Up to 75% of people who try cocaine will become addicted to it. Only one out of four people who try to quit will be able to without help. Each day 5,000 more people will experiment with cocaine. 1 in 10 workers say they know someone who uses cocaine on the job. Single adults 18 to 25 years old have a higher rate of current cocaine use than those in any other age group; with male users outnumbering female users two to one.
Use of cocaine causes blood vessels to constrict, leading to an increase in blood pressure, heart rate and heart attacks are common. Cocaine can lead to irregular heartbeat, lung disease and irreversible brain damage. Users can experience depression, insomnia, paranoia, restlessness, and crying spells. Addicts have had cravings for the drug for a month or more.
Users who chose to snort the drug, often develop nasal congestion and damage the mucous membrane of the nose and have bleeding cartilage. While there are fewer serious withdrawal symptoms, users who are denied the drug might get depressed, or experience insomnia. Cocaine users may also become violent.
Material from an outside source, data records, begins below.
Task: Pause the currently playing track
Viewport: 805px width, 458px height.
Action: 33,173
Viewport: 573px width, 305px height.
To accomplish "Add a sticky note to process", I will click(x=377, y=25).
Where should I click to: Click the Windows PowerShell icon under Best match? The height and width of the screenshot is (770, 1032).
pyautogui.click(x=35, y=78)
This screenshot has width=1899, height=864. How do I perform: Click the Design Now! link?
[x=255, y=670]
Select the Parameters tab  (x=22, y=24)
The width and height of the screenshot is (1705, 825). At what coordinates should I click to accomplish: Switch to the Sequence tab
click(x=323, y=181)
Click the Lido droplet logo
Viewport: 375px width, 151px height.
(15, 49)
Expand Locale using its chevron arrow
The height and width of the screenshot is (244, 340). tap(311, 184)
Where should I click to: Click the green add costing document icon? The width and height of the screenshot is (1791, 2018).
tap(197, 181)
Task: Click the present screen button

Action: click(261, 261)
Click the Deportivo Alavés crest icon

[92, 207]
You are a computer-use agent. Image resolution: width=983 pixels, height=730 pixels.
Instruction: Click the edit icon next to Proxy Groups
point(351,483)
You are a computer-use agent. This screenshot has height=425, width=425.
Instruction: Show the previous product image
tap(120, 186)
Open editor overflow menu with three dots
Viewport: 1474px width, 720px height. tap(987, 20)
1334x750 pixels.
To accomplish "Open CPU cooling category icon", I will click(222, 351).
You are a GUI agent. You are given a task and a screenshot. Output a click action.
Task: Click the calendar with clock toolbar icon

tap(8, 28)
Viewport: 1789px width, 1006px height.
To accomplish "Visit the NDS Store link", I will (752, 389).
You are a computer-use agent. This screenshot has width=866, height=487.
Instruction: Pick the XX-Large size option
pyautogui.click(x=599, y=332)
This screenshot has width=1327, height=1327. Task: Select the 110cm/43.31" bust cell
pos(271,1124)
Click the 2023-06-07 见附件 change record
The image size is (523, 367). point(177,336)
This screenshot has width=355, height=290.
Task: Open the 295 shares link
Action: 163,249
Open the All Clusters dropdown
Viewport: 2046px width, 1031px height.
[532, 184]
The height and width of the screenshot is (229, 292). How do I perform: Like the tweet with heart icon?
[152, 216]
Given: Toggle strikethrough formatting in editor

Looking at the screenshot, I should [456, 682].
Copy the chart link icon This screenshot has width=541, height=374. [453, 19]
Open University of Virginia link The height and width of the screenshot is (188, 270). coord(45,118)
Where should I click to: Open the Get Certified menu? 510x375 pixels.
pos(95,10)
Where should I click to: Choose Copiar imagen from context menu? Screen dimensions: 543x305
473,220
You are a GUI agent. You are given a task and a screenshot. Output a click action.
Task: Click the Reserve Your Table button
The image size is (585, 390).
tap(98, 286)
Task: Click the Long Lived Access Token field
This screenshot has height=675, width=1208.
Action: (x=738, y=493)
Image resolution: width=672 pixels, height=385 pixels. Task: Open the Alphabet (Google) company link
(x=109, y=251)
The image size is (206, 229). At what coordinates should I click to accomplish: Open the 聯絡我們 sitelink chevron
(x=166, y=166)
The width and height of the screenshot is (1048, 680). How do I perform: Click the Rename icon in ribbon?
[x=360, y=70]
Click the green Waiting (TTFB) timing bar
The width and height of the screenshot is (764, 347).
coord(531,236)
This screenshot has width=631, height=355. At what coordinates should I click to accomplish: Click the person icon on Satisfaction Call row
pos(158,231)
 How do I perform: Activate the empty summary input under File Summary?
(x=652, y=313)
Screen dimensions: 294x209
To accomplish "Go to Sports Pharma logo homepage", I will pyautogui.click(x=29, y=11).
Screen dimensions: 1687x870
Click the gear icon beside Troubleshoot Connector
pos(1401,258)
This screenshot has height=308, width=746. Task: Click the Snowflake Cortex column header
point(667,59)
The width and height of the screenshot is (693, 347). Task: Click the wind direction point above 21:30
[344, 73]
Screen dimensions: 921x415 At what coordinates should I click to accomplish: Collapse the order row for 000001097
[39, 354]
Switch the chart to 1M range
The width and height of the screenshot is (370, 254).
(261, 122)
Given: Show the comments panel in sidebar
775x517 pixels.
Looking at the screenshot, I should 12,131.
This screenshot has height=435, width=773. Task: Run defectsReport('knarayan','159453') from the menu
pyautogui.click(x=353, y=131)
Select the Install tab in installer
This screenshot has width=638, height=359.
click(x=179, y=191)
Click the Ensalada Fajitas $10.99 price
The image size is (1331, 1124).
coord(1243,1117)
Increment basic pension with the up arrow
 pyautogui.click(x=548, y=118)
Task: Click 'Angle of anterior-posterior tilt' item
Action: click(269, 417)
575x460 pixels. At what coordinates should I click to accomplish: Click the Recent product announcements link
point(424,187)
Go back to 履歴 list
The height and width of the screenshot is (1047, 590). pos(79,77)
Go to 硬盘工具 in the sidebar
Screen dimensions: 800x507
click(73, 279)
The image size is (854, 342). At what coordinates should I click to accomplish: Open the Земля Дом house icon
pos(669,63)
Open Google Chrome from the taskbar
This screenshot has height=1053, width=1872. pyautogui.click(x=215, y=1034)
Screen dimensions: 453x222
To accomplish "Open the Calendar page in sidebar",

What are some consequences of cocaine use? Because most users sniff cocaine through their noses, there are many nasal and sinus diseases that are coincident to cocaine abuse. Damage occurs to the mucous membrane on both sides of the cartilage that separates the nostrils. This results in perforation, crusty holes forming in the cartilage along with drying, nosebleeds and foul secretions. Anxiety, confusion, dizziness, headache, nausea and psychosis are symptomatic with long term cocaine use along with cold sweats, tremors, twitching and paranoia.
What Are The Effects of Cocaine? Cocaine’s high involves feelings of euphoria, heightened alertness and decreased desire for sleep and food. Some cocaine users feel hyper when they’re high, and others report feeling more powerful and/or aggressive. However, a great deal of people just feel anxious, angry, confused or hostile when using cocaine.
What Happens When Cocaine Is Combined With Other Drugs? Cocaine and other drugs do not mix well. In fact, mixing cocaine with other substances is more likely to make it fatal.
What is cocaine? Cocaine is derived from the leaves of the coca bush which grows in South America. Widespread use and cocaine side effects such as addiction led to government efforts against this drug in the early 1900s. The many dangerous cocaine side effects associated with this drug were ignored in the 1970s and early 1980s, and cocaine was proclaimed by many to be safe.